Search code examples
pythonhtmlweb-scrapingbeautifulsouphtml-parsing

Beautifulsoup unable to find more than 24 classes with find_all


I'm trying to scape data from page where all the items are stored like this

<div class="box browsingitem canBuy 123"> </div> <div class="box browsingitem canBuy 264"> </div>

There are hundreds of these but when I try to add them into array it only saves 24

from urllib.request import urlopen as uReq
from bs4 import BeautifulSoup as soup
import re
import lxml

my_url = 'https://www.alza.co.uk/tablets/18852388.htm'


uClient = uReq(my_url)

page_html = uClient.read()

uClient.close()

page_soup = soup(page_html, "lxml")

classname = "box browsingitem"
containers = page_soup.find_all("div", {"class":re.compile(classname)})

#len(containers) will be equal to 24

for container in containers:    
    title_container = container.find_all("a",{"class":"name browsinglink"})
    product_name = title_container[0].text  
    print("product_name: " + product_name)

Is it a problem with re.compile? How else could I search for the classes?

Thanks for the help


Solution

  • So in this case, only 24 items are loaded in the DOM when you visit the page. The two options that occur to me are 1) use a headless browser to click the "load more" button and load more items onto the DOM or 2) create a simple pagination scheme and loop through those pages.

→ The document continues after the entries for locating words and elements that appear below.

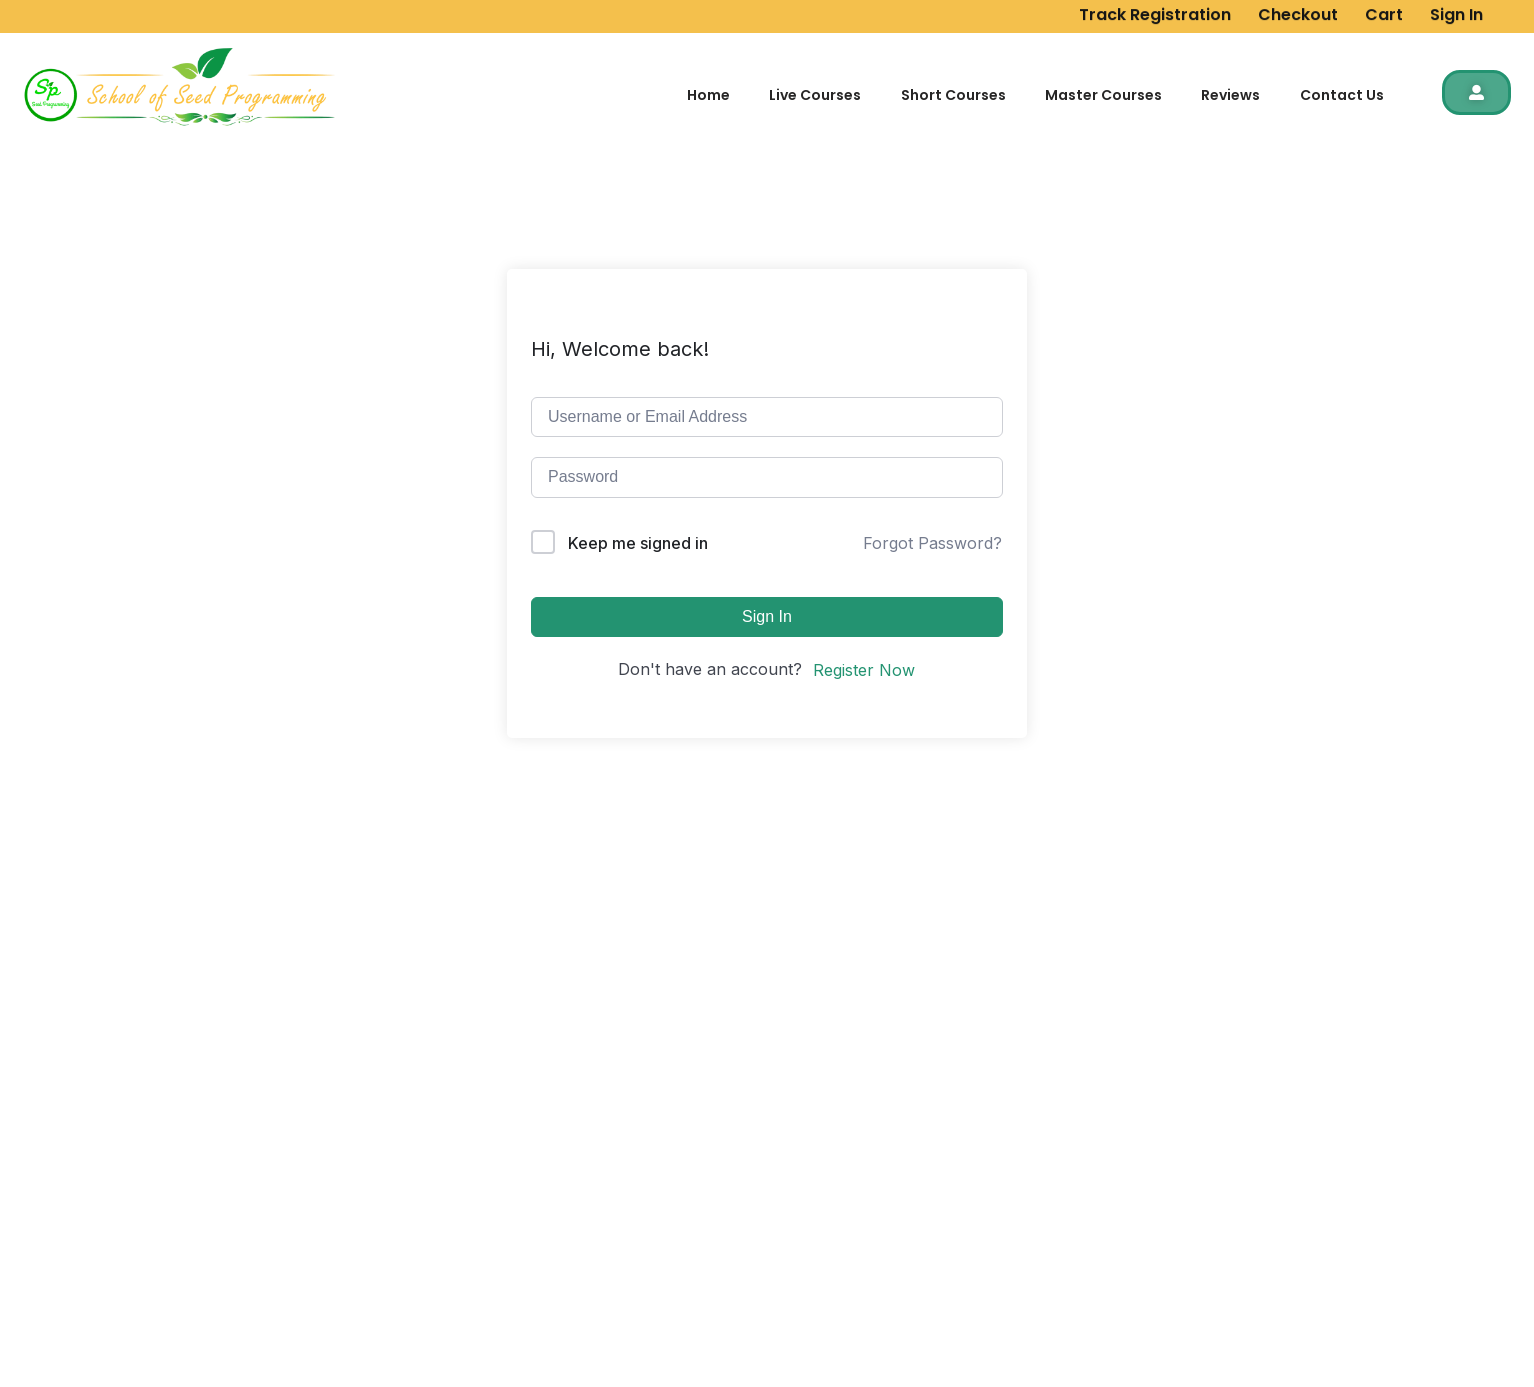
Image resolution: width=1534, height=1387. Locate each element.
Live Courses (815, 95)
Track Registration (1155, 12)
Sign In (1456, 12)
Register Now (864, 670)
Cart (1384, 12)
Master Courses (1103, 95)
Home (708, 95)
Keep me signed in (638, 543)
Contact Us (1342, 95)
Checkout (1298, 12)
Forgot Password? (932, 543)
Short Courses (953, 95)
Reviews (1230, 95)
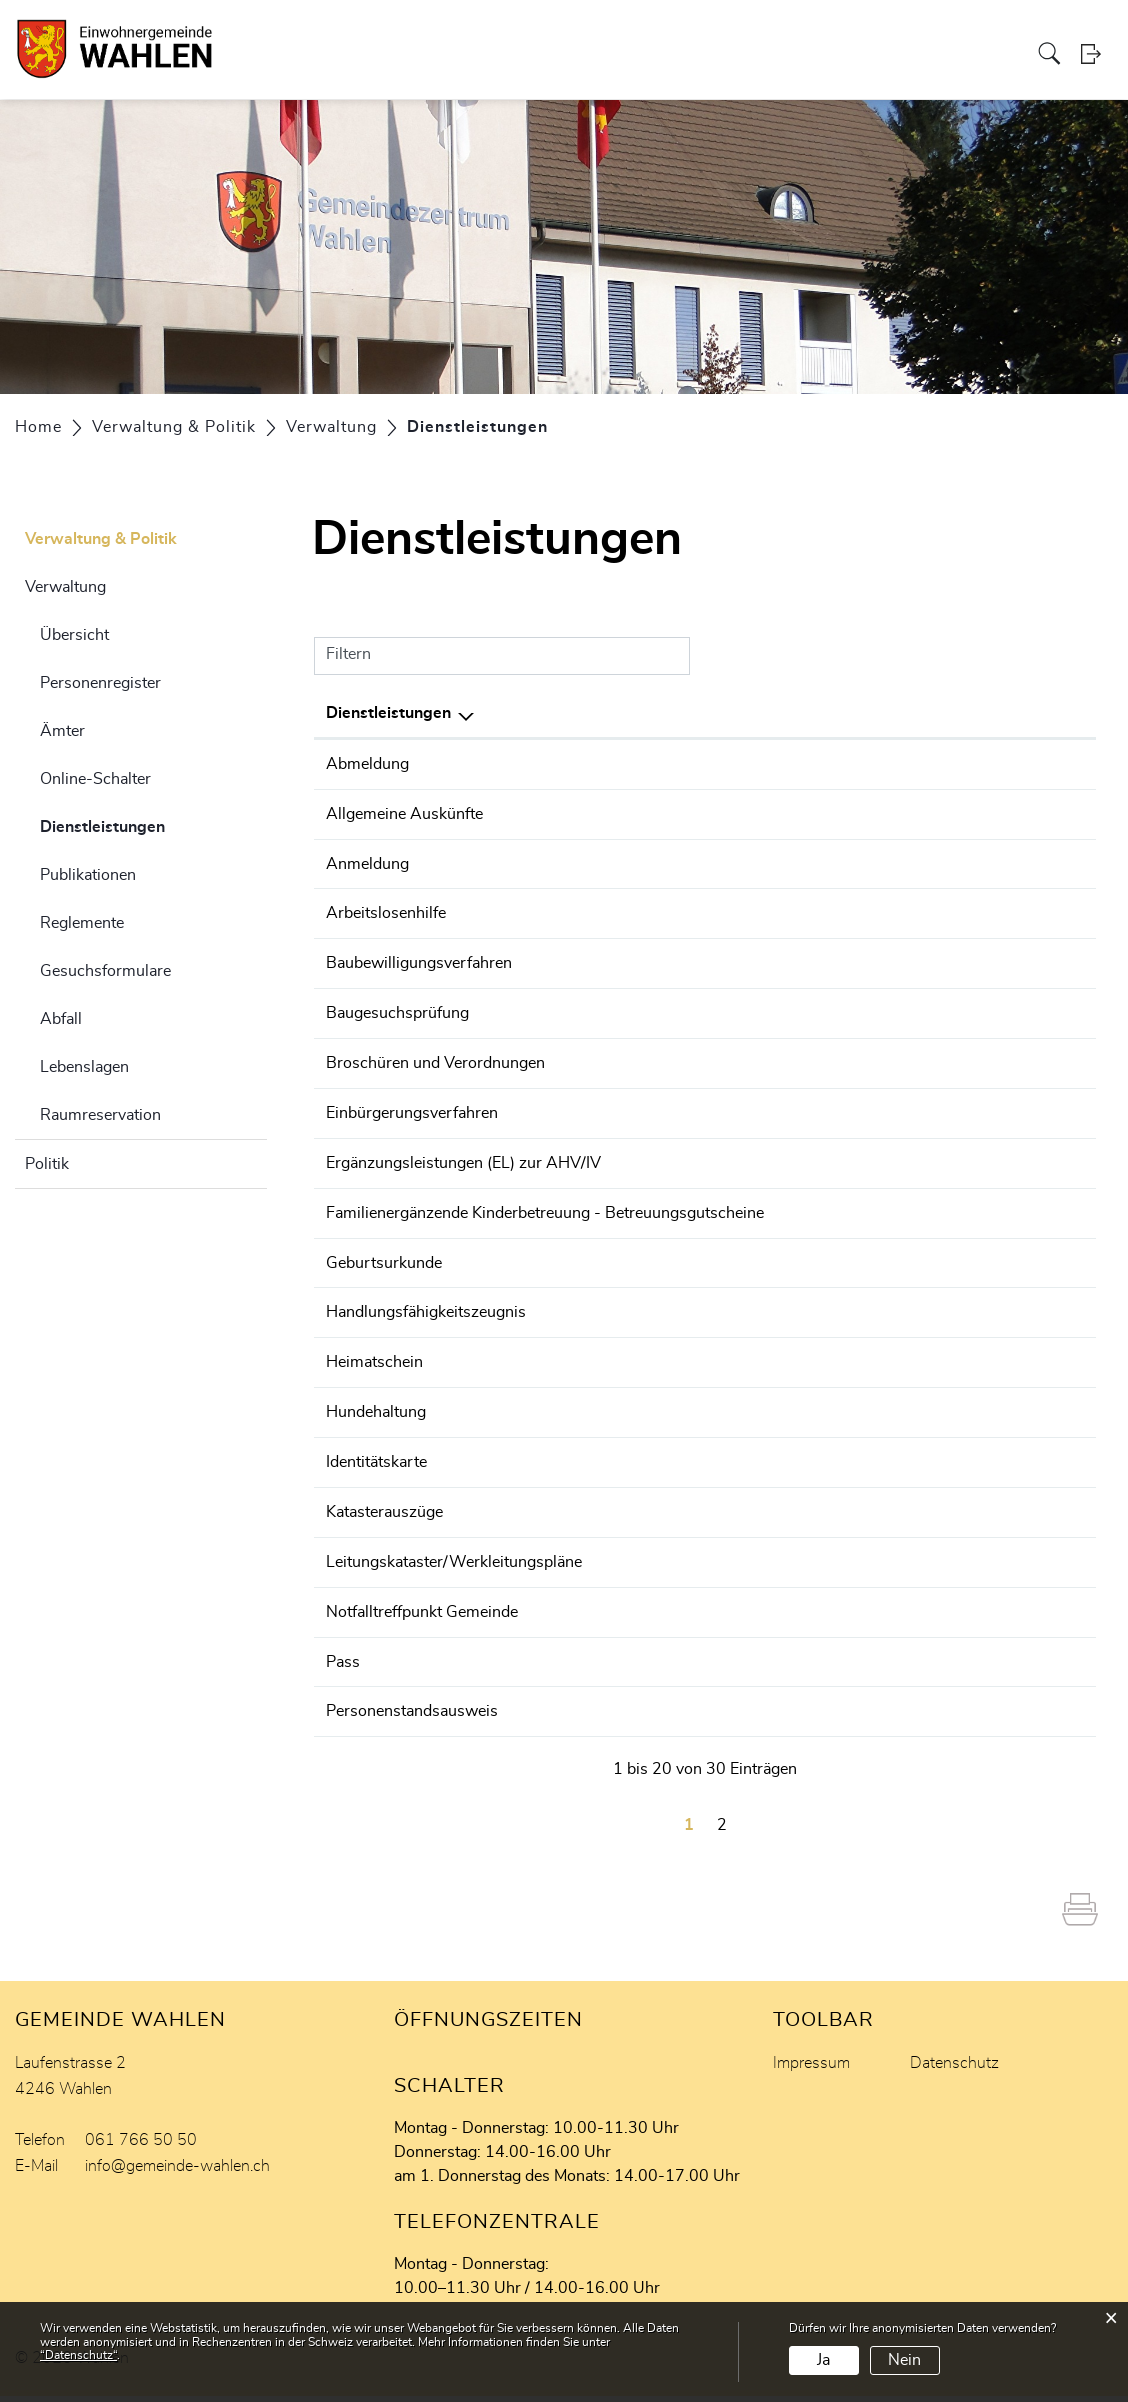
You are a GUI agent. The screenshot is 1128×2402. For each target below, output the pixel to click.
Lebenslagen (84, 1067)
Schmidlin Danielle (771, 1523)
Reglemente (82, 923)
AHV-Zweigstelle (765, 1156)
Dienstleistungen (152, 824)
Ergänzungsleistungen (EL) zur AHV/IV (463, 1156)
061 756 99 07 (1027, 960)
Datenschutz (954, 2069)
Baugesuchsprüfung (397, 1009)
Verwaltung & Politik (339, 34)
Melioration (979, 34)
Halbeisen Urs (755, 1107)
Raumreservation (100, 1115)
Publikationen (88, 875)
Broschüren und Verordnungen (435, 1058)
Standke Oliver (756, 960)
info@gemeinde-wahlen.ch (177, 2172)
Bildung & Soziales (482, 34)
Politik (47, 1164)
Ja (823, 2360)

    Here is an example of the second option:

    for page in range(0, 10):
        print("Trying page # {}".format(page))
        if page == 0:
            my_url = 'https://www.alza.co.uk/tablets/18852388.html'
        else: 
            my_url = 'https://www.alza.co.uk/tablets/18852388-p{}.html'.format(page)
            requests.get(my_url)
    
        page_html = requests.get(my_url)
        page_soup = soup(page_html.content, "lxml")
        items = page_soup.find_all('div', {"class": "browsingitem"})
        print("Found a total of {}".format(len(items)))
        for item in items:
            title  = page_soup.find('a', 'browsinglink')
    

    You can see that the URLs have the pagination information built in, so all you need to do is determine how many pages you want to scrape, and you can save all that information. Here is the output:

    Trying page # 0
    Found a total of 24
    Trying page # 1
    Found a total of 24
    Trying page # 2
    Found a total of 24
    Trying page # 3
    Found a total of 24
    Trying page # 4
    Found a total of 24
    Trying page # 5
    Found a total of 24
    Trying page # 6
    Found a total of 24
    Trying page # 7
    Found a total of 24
    Trying page # 8
    Found a total of 17
    Trying page # 9
    Found a total of 0